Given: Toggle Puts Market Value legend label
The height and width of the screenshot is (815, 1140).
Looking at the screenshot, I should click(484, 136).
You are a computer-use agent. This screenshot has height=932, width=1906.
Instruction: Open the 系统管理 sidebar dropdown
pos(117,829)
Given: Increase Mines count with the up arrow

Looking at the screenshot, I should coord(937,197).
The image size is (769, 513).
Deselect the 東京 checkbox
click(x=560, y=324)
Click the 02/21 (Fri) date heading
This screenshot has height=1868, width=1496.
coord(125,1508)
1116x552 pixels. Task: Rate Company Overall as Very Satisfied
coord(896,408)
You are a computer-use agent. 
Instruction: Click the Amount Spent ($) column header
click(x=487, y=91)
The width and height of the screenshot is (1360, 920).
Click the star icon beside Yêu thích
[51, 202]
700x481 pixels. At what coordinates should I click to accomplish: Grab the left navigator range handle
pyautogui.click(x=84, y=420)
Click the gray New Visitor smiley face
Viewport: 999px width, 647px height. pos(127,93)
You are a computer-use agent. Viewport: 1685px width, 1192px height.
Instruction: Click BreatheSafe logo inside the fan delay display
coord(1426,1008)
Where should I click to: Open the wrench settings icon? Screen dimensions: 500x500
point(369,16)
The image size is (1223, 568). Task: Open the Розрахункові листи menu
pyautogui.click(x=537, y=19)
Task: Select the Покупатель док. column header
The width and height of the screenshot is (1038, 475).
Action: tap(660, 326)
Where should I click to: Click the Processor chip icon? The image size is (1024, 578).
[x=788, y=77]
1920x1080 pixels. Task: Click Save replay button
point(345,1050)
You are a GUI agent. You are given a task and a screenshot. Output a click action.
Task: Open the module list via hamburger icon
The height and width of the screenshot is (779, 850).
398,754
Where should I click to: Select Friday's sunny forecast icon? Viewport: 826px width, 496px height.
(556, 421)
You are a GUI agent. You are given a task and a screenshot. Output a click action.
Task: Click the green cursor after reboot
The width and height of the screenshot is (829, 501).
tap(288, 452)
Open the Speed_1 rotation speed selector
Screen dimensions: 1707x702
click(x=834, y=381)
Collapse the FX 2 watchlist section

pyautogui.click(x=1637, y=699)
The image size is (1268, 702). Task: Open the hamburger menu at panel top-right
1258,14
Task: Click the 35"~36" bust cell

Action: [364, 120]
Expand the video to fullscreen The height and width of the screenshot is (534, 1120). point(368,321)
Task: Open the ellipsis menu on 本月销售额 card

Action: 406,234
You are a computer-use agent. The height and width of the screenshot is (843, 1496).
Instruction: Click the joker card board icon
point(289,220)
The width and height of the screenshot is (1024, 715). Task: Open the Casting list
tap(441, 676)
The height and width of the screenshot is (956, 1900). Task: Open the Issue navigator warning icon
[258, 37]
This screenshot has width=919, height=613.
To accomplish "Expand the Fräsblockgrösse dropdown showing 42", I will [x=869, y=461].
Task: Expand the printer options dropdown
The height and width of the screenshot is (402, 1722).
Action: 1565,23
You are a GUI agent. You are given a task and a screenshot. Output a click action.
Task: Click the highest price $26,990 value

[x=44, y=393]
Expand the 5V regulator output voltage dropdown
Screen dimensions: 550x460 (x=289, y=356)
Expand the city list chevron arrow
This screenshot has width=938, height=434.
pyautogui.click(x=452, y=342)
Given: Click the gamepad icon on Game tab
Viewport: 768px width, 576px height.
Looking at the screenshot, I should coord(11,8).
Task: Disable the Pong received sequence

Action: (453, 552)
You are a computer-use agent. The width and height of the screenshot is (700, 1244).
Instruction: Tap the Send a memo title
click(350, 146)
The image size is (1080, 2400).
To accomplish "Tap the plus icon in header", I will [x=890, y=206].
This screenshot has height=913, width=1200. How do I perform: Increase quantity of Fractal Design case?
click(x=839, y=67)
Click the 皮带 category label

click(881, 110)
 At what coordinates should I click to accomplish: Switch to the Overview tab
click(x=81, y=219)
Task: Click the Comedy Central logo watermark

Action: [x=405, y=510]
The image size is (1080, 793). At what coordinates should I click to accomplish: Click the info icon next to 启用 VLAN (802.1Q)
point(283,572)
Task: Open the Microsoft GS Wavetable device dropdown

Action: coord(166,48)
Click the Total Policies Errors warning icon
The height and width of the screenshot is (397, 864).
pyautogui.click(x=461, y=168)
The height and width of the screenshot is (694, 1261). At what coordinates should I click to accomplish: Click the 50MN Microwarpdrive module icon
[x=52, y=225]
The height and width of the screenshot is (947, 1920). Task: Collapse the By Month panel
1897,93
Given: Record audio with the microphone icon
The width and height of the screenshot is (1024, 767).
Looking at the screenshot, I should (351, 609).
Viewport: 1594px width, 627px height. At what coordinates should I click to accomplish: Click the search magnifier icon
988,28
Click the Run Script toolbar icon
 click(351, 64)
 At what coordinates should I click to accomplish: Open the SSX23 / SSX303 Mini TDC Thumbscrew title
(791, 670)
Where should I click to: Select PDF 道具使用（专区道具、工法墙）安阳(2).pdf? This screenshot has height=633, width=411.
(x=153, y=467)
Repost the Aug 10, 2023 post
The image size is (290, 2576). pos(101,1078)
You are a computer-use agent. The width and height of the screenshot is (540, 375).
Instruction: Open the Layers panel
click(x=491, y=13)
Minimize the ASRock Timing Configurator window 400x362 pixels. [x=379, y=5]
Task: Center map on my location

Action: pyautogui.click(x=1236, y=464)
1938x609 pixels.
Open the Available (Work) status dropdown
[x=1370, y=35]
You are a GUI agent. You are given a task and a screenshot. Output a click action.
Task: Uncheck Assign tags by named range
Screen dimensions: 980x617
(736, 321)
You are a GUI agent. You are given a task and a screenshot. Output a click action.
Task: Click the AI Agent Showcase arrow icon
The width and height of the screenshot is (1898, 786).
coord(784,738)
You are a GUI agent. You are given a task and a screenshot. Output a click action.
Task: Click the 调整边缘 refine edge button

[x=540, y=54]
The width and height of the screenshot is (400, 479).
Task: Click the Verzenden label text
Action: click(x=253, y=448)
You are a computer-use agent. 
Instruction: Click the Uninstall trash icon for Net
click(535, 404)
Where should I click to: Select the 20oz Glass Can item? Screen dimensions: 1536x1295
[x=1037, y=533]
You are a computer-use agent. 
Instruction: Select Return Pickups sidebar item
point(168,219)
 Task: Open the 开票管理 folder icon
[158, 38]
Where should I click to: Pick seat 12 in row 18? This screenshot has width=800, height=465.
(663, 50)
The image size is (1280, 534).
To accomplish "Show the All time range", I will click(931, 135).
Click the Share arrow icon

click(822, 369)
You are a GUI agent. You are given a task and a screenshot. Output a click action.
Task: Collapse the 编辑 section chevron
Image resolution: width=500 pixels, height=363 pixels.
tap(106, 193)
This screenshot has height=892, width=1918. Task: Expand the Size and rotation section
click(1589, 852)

____________________

▶ **WHAT IS EXPECTED**: The records above should be transcribed in full, with no differences.

▶ **RESULT FOR THIS EXERCISE**:
Given: Toggle Puts Market Value legend label
The height and width of the screenshot is (815, 1140).
Looking at the screenshot, I should click(484, 136).
You are a computer-use agent. This screenshot has height=932, width=1906.
Instruction: Open the 系统管理 sidebar dropdown
pos(117,829)
Given: Increase Mines count with the up arrow

Looking at the screenshot, I should coord(937,197).
The image size is (769, 513).
Deselect the 東京 checkbox
click(x=560, y=324)
Click the 02/21 (Fri) date heading
This screenshot has height=1868, width=1496.
coord(125,1508)
1116x552 pixels. Task: Rate Company Overall as Very Satisfied
coord(896,408)
You are a computer-use agent. 
Instruction: Click the Amount Spent ($) column header
click(x=487, y=91)
The width and height of the screenshot is (1360, 920).
Click the star icon beside Yêu thích
[51, 202]
700x481 pixels. At what coordinates should I click to accomplish: Grab the left navigator range handle
pyautogui.click(x=84, y=420)
Click the gray New Visitor smiley face
Viewport: 999px width, 647px height. pos(127,93)
You are a computer-use agent. Viewport: 1685px width, 1192px height.
Instruction: Click BreatheSafe logo inside the fan delay display
coord(1426,1008)
Where should I click to: Open the wrench settings icon? Screen dimensions: 500x500
point(369,16)
The image size is (1223, 568). Task: Open the Розрахункові листи menu
pyautogui.click(x=537, y=19)
Task: Select the Покупатель док. column header
The width and height of the screenshot is (1038, 475).
Action: tap(660, 326)
Where should I click to: Click the Processor chip icon? The image size is (1024, 578).
[x=788, y=77]
1920x1080 pixels. Task: Click Save replay button
point(345,1050)
You are a GUI agent. You are given a task and a screenshot. Output a click action.
Task: Open the module list via hamburger icon
The height and width of the screenshot is (779, 850).
398,754
Where should I click to: Select Friday's sunny forecast icon? Viewport: 826px width, 496px height.
(556, 421)
You are a GUI agent. You are given a task and a screenshot. Output a click action.
Task: Click the green cursor after reboot
The width and height of the screenshot is (829, 501).
tap(288, 452)
Open the Speed_1 rotation speed selector
Screen dimensions: 1707x702
click(x=834, y=381)
Collapse the FX 2 watchlist section

pyautogui.click(x=1637, y=699)
The image size is (1268, 702). Task: Open the hamburger menu at panel top-right
1258,14
Task: Click the 35"~36" bust cell

Action: [364, 120]
Expand the video to fullscreen The height and width of the screenshot is (534, 1120). point(368,321)
Task: Open the ellipsis menu on 本月销售额 card

Action: 406,234
You are a computer-use agent. The height and width of the screenshot is (843, 1496).
Instruction: Click the joker card board icon
point(289,220)
The width and height of the screenshot is (1024, 715). Task: Open the Casting list
tap(441, 676)
The height and width of the screenshot is (956, 1900). Task: Open the Issue navigator warning icon
[258, 37]
This screenshot has width=919, height=613.
To accomplish "Expand the Fräsblockgrösse dropdown showing 42", I will [x=869, y=461].
Task: Expand the printer options dropdown
The height and width of the screenshot is (402, 1722).
Action: 1565,23
You are a GUI agent. You are given a task and a screenshot. Output a click action.
Task: Click the highest price $26,990 value

[x=44, y=393]
Expand the 5V regulator output voltage dropdown
Screen dimensions: 550x460 (x=289, y=356)
Expand the city list chevron arrow
This screenshot has width=938, height=434.
pyautogui.click(x=452, y=342)
Given: Click the gamepad icon on Game tab
Viewport: 768px width, 576px height.
Looking at the screenshot, I should coord(11,8).
Task: Disable the Pong received sequence

Action: (453, 552)
You are a computer-use agent. The width and height of the screenshot is (700, 1244).
Instruction: Tap the Send a memo title
click(350, 146)
The image size is (1080, 2400).
To accomplish "Tap the plus icon in header", I will [x=890, y=206].
This screenshot has height=913, width=1200. How do I perform: Increase quantity of Fractal Design case?
click(x=839, y=67)
Click the 皮带 category label

click(881, 110)
 At what coordinates should I click to accomplish: Switch to the Overview tab
click(x=81, y=219)
Task: Click the Comedy Central logo watermark

Action: [x=405, y=510]
The image size is (1080, 793). At what coordinates should I click to accomplish: Click the info icon next to 启用 VLAN (802.1Q)
point(283,572)
Task: Open the Microsoft GS Wavetable device dropdown

Action: coord(166,48)
Click the Total Policies Errors warning icon
The height and width of the screenshot is (397, 864).
pyautogui.click(x=461, y=168)
The height and width of the screenshot is (694, 1261). At what coordinates should I click to accomplish: Click the 50MN Microwarpdrive module icon
[x=52, y=225]
The height and width of the screenshot is (947, 1920). Task: Collapse the By Month panel
1897,93
Given: Record audio with the microphone icon
The width and height of the screenshot is (1024, 767).
Looking at the screenshot, I should (351, 609).
Viewport: 1594px width, 627px height. At what coordinates should I click to accomplish: Click the search magnifier icon
988,28
Click the Run Script toolbar icon
 click(351, 64)
 At what coordinates should I click to accomplish: Open the SSX23 / SSX303 Mini TDC Thumbscrew title
(791, 670)
Where should I click to: Select PDF 道具使用（专区道具、工法墙）安阳(2).pdf? This screenshot has height=633, width=411.
(x=153, y=467)
Repost the Aug 10, 2023 post
The image size is (290, 2576). pos(101,1078)
You are a computer-use agent. The width and height of the screenshot is (540, 375).
Instruction: Open the Layers panel
click(x=491, y=13)
Minimize the ASRock Timing Configurator window 400x362 pixels. [x=379, y=5]
Task: Center map on my location

Action: pyautogui.click(x=1236, y=464)
1938x609 pixels.
Open the Available (Work) status dropdown
[x=1370, y=35]
You are a GUI agent. You are given a task and a screenshot. Output a click action.
Task: Uncheck Assign tags by named range
Screen dimensions: 980x617
(736, 321)
You are a GUI agent. You are given a task and a screenshot. Output a click action.
Task: Click the AI Agent Showcase arrow icon
The width and height of the screenshot is (1898, 786).
coord(784,738)
You are a GUI agent. You are given a task and a screenshot. Output a click action.
Task: Click the 调整边缘 refine edge button

[x=540, y=54]
The width and height of the screenshot is (400, 479).
Task: Click the Verzenden label text
Action: click(x=253, y=448)
You are a computer-use agent. 
Instruction: Click the Uninstall trash icon for Net
click(535, 404)
Where should I click to: Select the 20oz Glass Can item? Screen dimensions: 1536x1295
[x=1037, y=533]
You are a computer-use agent. 
Instruction: Select Return Pickups sidebar item
point(168,219)
 Task: Open the 开票管理 folder icon
[158, 38]
Where should I click to: Pick seat 12 in row 18? This screenshot has width=800, height=465.
(663, 50)
The image size is (1280, 534).
To accomplish "Show the All time range", I will click(931, 135).
Click the Share arrow icon

click(822, 369)
You are a GUI agent. You are given a task and a screenshot. Output a click action.
Task: Collapse the 编辑 section chevron
Image resolution: width=500 pixels, height=363 pixels.
tap(106, 193)
This screenshot has height=892, width=1918. Task: Expand the Size and rotation section
click(1589, 852)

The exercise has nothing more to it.